Exercise aim:
List each of the lines below that contains the word "Sort".

Data for processing:

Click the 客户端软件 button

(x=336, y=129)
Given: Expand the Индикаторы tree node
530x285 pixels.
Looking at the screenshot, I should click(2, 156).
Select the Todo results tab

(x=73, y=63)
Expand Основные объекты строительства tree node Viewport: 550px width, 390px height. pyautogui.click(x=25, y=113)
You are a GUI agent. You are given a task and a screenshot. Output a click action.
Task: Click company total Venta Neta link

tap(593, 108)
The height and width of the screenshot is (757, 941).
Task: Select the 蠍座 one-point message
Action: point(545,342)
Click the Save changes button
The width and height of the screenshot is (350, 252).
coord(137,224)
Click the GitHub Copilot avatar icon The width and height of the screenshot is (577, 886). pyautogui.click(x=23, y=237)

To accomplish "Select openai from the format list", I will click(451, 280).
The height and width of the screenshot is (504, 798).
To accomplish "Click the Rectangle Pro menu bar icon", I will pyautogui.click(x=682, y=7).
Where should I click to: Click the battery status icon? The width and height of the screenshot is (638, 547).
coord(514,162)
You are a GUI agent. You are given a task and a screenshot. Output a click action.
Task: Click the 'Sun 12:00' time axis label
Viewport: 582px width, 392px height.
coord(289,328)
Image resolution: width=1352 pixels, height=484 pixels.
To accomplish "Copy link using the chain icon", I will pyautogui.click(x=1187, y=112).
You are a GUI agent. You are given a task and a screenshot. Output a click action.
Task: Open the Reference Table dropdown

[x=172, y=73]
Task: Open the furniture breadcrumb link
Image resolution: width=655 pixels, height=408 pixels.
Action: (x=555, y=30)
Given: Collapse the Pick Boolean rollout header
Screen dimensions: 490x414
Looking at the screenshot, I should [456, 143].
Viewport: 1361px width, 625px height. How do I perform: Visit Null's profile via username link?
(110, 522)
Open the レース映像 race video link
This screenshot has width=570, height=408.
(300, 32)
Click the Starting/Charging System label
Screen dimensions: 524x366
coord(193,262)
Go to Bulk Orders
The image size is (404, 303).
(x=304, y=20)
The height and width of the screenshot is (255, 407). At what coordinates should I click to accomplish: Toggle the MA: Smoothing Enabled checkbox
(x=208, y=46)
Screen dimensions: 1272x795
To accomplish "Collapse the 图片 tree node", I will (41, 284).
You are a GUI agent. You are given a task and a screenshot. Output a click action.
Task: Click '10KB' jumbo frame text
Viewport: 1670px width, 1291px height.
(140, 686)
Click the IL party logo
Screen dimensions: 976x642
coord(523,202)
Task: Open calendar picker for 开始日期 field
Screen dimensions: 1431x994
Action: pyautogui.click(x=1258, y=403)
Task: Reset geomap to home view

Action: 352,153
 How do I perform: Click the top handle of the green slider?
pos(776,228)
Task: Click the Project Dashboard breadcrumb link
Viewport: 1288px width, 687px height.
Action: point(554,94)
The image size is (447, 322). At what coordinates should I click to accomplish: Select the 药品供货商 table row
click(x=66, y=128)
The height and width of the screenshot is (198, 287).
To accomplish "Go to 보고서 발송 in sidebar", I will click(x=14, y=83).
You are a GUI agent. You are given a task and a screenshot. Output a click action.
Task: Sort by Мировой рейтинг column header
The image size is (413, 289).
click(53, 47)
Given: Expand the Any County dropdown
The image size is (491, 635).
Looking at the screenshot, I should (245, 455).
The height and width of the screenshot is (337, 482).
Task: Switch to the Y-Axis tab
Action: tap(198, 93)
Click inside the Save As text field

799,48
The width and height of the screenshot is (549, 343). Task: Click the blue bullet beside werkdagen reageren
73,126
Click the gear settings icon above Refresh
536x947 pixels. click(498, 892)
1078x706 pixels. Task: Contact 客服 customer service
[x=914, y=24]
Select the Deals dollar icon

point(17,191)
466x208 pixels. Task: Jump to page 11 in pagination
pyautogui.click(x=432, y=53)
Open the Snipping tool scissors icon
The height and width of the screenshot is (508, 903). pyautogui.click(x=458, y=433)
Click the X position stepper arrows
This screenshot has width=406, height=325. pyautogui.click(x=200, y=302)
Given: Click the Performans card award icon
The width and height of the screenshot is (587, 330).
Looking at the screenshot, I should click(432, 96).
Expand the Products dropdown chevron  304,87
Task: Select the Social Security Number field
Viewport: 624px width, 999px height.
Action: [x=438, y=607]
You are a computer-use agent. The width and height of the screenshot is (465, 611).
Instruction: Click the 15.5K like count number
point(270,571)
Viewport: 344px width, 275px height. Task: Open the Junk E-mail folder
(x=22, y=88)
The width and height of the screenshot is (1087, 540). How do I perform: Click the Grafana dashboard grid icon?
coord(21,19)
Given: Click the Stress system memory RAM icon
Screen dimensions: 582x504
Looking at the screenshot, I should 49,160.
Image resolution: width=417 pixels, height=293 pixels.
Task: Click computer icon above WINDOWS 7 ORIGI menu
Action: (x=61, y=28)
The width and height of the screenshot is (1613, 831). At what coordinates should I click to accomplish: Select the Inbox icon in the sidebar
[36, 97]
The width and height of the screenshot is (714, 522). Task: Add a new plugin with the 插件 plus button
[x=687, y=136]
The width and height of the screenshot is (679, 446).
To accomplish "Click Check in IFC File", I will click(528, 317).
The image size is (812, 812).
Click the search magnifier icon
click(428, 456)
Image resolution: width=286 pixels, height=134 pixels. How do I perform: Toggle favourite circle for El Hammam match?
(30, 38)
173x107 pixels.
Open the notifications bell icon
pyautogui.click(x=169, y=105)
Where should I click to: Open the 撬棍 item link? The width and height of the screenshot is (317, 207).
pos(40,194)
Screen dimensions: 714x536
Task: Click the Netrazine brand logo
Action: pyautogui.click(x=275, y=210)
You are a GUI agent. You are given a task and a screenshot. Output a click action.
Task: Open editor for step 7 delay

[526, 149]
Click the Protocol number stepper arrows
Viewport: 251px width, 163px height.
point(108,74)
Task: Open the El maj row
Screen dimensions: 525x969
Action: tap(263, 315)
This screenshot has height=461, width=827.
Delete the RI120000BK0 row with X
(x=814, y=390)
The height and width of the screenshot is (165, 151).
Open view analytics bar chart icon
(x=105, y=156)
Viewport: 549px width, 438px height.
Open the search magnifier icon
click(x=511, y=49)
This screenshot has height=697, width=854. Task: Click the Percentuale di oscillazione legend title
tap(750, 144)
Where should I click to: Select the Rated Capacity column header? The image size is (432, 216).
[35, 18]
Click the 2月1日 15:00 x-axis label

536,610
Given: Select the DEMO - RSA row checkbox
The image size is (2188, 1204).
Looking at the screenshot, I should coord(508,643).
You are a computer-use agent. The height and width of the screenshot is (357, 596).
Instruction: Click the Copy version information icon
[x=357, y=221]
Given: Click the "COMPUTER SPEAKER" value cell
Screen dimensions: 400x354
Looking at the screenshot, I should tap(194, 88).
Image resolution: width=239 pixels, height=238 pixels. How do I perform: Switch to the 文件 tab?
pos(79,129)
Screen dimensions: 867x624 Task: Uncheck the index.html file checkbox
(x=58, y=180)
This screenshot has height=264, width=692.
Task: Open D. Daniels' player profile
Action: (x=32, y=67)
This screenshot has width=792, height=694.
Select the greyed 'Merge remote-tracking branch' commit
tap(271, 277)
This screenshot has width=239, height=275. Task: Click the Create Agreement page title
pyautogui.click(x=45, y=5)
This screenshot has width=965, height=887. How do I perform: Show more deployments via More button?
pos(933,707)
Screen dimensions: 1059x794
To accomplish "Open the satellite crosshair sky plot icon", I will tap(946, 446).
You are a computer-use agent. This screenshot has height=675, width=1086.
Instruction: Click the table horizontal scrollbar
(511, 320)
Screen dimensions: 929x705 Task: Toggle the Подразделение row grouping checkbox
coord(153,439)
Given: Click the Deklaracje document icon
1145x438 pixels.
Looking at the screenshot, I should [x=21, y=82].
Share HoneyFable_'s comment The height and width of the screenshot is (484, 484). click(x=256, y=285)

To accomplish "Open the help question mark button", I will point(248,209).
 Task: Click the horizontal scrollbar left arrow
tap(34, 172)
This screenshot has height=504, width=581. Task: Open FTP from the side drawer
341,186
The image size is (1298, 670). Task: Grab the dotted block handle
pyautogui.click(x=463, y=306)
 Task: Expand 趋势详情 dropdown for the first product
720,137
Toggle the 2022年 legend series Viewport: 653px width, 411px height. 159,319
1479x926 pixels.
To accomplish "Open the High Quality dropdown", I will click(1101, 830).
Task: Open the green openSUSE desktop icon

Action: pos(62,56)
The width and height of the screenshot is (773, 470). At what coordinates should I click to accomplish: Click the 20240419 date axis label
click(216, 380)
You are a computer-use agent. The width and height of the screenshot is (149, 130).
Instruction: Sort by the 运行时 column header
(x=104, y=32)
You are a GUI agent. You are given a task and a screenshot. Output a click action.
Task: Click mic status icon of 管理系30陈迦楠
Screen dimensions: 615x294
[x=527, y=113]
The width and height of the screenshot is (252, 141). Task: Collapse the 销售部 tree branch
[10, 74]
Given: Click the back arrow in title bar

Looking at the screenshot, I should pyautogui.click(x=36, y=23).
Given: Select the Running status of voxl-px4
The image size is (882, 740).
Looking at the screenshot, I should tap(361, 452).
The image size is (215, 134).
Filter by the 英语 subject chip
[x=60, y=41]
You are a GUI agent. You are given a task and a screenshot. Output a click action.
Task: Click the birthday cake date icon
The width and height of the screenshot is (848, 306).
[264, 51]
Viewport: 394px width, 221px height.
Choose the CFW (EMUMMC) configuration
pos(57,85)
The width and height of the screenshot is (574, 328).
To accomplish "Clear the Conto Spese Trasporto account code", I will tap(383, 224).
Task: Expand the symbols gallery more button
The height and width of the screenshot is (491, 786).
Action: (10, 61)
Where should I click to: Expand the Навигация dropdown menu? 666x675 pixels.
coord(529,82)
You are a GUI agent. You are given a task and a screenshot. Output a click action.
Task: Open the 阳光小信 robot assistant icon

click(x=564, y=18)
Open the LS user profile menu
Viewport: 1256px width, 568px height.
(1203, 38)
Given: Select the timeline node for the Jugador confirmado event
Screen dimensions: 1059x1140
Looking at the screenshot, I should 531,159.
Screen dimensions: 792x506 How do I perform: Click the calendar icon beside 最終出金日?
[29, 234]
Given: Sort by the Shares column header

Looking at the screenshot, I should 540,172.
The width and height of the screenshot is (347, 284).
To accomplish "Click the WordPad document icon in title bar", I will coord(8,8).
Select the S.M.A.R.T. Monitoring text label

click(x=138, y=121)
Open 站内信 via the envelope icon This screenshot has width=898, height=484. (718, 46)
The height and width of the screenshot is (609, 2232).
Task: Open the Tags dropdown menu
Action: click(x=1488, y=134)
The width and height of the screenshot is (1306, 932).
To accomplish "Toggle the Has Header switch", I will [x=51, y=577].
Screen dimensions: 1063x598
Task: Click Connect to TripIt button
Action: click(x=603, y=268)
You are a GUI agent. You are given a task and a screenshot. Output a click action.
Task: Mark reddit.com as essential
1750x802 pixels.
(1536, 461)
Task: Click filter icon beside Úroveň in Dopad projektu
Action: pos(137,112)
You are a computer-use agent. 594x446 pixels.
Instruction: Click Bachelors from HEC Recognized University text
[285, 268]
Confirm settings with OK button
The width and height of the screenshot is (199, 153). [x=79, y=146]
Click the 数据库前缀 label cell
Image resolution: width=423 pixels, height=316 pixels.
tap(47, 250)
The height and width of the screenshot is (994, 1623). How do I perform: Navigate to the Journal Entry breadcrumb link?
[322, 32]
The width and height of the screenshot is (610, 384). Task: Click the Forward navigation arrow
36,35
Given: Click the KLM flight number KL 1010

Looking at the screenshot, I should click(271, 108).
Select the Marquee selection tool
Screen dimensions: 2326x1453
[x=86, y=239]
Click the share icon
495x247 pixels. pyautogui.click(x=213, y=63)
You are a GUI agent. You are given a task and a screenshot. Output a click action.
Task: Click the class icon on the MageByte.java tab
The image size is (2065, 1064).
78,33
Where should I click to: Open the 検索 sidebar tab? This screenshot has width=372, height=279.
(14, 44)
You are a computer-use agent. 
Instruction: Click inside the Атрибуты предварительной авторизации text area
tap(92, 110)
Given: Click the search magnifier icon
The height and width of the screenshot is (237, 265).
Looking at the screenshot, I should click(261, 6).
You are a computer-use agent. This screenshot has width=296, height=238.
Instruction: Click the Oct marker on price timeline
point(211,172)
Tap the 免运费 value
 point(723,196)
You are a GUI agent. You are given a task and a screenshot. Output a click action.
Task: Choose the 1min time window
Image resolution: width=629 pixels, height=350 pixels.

Solution:
Task: Sort by Мировой рейтинг column header
Instruction: Sort by the 运行时 column header
Given: Sort by the Shares column header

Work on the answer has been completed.